Rep. Peter Meijer (R-Mich.) is urging the Republican Party to denounce QAnon conspiracy theories and distance from the group's dangerous rhetoric before it destroys the party in its entirety.
During an interview with CNN, Meijer expressed concern about the conspiracy theories and how they could have long-term impacts on the political party.
According to Meijer, a significant number of Republican voters are being deceived by the conspiracy theory which focuses on an alternate reality. "The fact that a significant plurality, if not potentially a majority, of our voters have been deceived into this creation of an alternate reality could very well be an existential threat to the party," Meijer said during an interview with CNN.

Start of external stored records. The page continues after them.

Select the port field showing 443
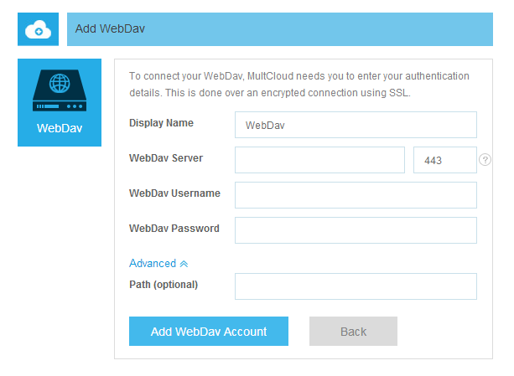The width and height of the screenshot is (514, 376). (444, 160)
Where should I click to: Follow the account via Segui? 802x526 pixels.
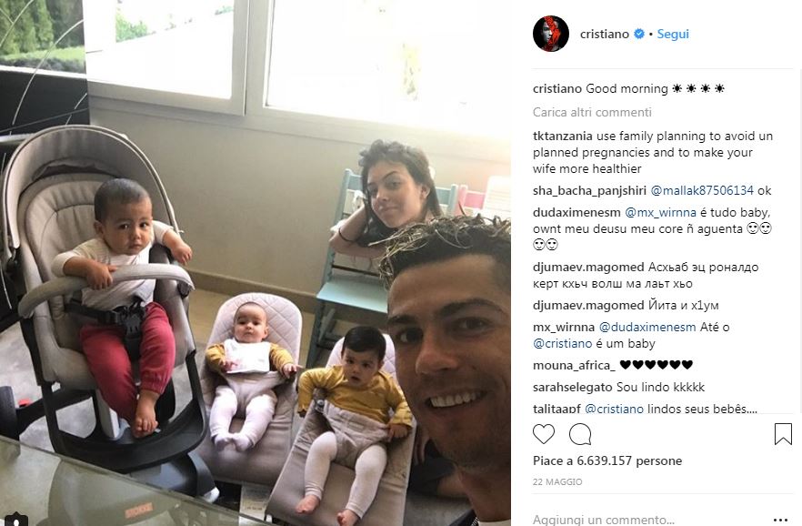pos(673,35)
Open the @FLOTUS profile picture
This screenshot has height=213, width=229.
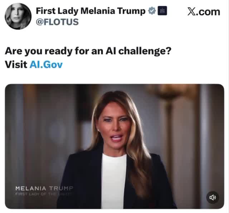[18, 16]
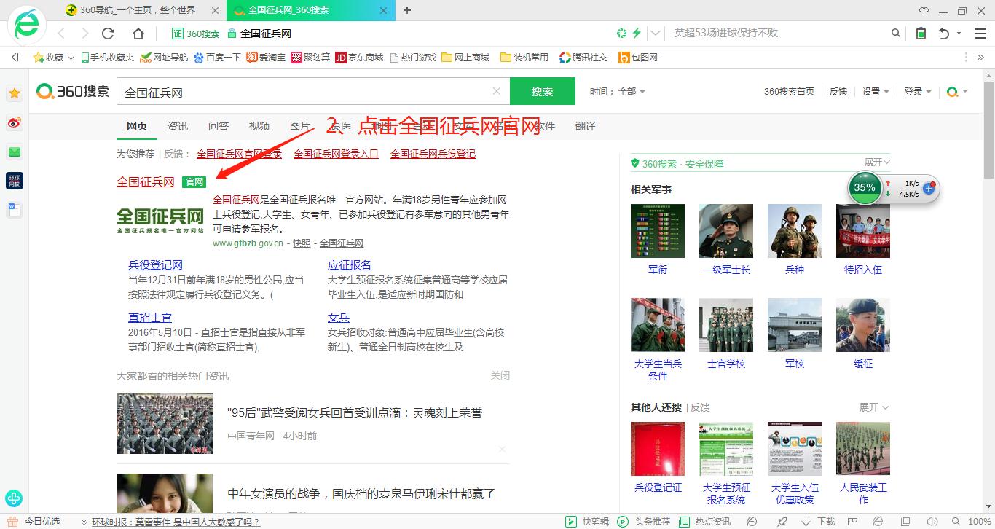
Task: Expand the 时间：全部 time filter dropdown
Action: (x=618, y=92)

Over the last year, the QAnon movement has evolved into a full right-wing conspiracy that many Trump supporters have adopted as a belief system. Meijer went on to explain the different facets of QAnon beliefs. "When we say QAnon, you have the sort of extreme forms, but you also just have this softer, gradual undermining of any shared, collective sense of truth," Meijer said.
While there are many Republican lawmakers concerned about the QAnon influence on members of the political party, very few lawmakers have been willing to speak out and condemn the misinformation campaigns. Aside from Meijer, Rep. Adam Kinzinger (R-Ill.) has been one of the more vocal Republican lawmakers to air his grievances with little concern about intraparty backlash.

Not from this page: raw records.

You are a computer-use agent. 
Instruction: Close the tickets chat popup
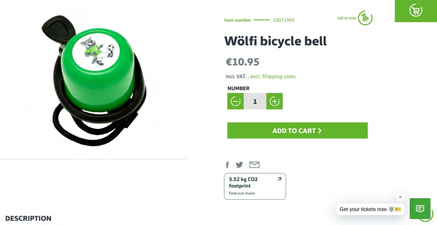[x=400, y=197]
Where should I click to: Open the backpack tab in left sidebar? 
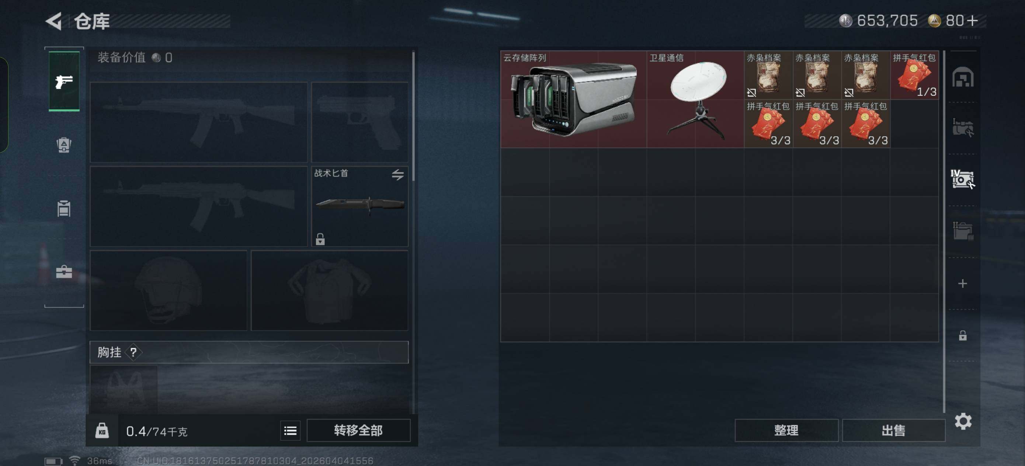click(64, 145)
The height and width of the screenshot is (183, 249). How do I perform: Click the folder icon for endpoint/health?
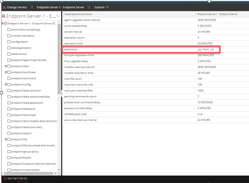tap(9, 158)
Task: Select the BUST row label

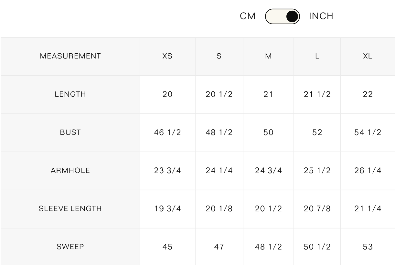Action: [x=70, y=133]
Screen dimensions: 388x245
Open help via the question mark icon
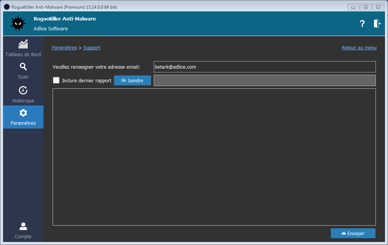(x=362, y=24)

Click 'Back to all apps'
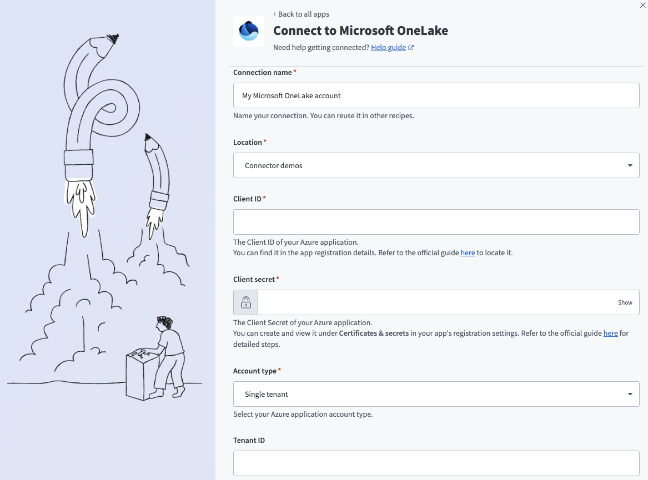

Not only did Kinzinger vote in favor of former President Donald Trump's impeachment, but he has also condemned the QAnon adherents' beliefs. Michael Wood, a Texas Republican congressional candidate, has also followed in Kinzinger's footsteps by opting to verbalize his concerns about QAnon.
"I think he bears direct responsibility for the rise of conspiratorial thinking in the Republican Party and the conservative movement as a whole," Wood said in an interview. "The big lie that he promulgated after Election Day did a whole lot of harm to our civic institutions."
With conspiracy theories taking centerstage, Kinzinger notes how fact-based Republicans are now "pariahs" within the political party. However, he is hoping fact-based politicians prevail and bring the party back to focus.
"It's almost like we're facts-based pariahs that are trying to sort of rein in this insanity that's gone on," he said. "It does feel lonely sometimes in terms of being the outspoken voice," Kinzinger said.
The Illinois lawmaker also hopes the Capitol insurrection ultimately becomes the "turning point" needed for the Republican Party to get back on track.
He later added, "I think it will be a turning point in the long run. I think in the short-term there were a number of people who have kind of woken up to it, but there's a number who haven't."